Your link (Japanese law firm chooses Frankfurt/Brexit) quotes the German law partner of course - not the Japanese director - he doesn't mention Brexit.

And a Japanese telecoms giant choosing London as a global base is good news - and certainly no less significant than a Japanese law firm choosing Frankfurt as a base.

HannibalHayes · 14/02/2020 21:50

Non sequiturs are us tonight...

HannibalHayes · 14/02/2020 21:52

I guess the Moscow night shift is taking over now...

Clavinova · 14/02/2020 22:06

Non sequiturs are us tonight

I went out - I did say.

I guess the Moscow night shift is taking over now

Oh yes, I'm a Russian spy.Top tip from the Kremlin - you need to stock up on those rice and beans. Don't forget the uht milk. Wink

AuldAlliance · 14/02/2020 22:15

Think I'll go and breathe other air for a while.
Good luck to all.

ListeningQuietly · 14/02/2020 22:38

Suella = universal suffrage reaches the low point

HannibalHayes · 14/02/2020 22:42

No Clav, you're definitely nowhere near being a top spy!

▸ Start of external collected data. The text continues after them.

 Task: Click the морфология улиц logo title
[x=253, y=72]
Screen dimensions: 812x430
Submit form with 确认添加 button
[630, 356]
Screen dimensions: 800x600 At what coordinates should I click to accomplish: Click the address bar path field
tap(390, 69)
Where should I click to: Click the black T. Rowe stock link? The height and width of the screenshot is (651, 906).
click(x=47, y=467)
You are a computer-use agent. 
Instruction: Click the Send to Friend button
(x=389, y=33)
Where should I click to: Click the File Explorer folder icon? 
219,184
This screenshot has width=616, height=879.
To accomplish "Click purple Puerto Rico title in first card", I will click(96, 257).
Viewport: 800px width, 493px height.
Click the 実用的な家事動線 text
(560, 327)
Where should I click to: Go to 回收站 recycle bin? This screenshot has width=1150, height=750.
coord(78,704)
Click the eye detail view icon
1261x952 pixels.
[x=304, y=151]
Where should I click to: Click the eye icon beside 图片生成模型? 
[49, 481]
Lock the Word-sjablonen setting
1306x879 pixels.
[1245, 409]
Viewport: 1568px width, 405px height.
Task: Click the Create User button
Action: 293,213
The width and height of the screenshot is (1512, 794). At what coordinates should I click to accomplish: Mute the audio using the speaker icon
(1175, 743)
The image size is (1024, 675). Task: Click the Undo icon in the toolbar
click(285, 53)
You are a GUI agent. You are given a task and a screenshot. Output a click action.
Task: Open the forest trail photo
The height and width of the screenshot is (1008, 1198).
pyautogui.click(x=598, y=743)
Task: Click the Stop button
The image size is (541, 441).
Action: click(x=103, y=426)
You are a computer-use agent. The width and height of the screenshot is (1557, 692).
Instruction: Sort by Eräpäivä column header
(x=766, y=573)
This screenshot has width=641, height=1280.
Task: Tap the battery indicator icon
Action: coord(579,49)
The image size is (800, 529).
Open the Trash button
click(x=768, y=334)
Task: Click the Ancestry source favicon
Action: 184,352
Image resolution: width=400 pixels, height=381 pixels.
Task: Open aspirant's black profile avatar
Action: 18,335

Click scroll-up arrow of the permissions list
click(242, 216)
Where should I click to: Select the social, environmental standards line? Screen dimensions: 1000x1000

ListeningQuietly · 14/02/2020 22:49

Its odd
years ago -long before Brexit became an issue
Clav was a useful commentator on various issues
back then they analysed rather than cnp
I wonder what changed them
$$$$$$$

Jason118 · 14/02/2020 23:00

Captured by the delusion

Jason118 · 14/02/2020 23:01

Although that does sound like an album and a band

Peregrina · 15/02/2020 10:37

What sort of band? One which makes horrible tuneless noise? Led by scruffy blokes with their shirts hanging out?

Clavinova · 15/02/2020 11:03

Led by scruffy blokes with their shirts hanging out?

And the Lib Dems are led by? Oh wait - your leader lost her seat in the last general election.

Peregrina · 15/02/2020 11:20

I was thinking of people like Keith Richards when I posted, and great grandpas singing about Lurve as though they were besotted 20 year olds, but never mind, you decided it was Cummings and Johnson!

Jason118 · 15/02/2020 12:06

None are so blind as those that always see the same thing

malylis · 15/02/2020 13:42

The sort of band who are only playing because mummy and daddy facilitate their dreams of being a musician.

They lack any flair or ability, but get gigs because they know the right people.

Peregrina · 15/02/2020 14:46

Unless of course Clav was thinking about Corbyn, but he smartened up a bit. I don't think she's a Corbyn admirer, but I could be wrong.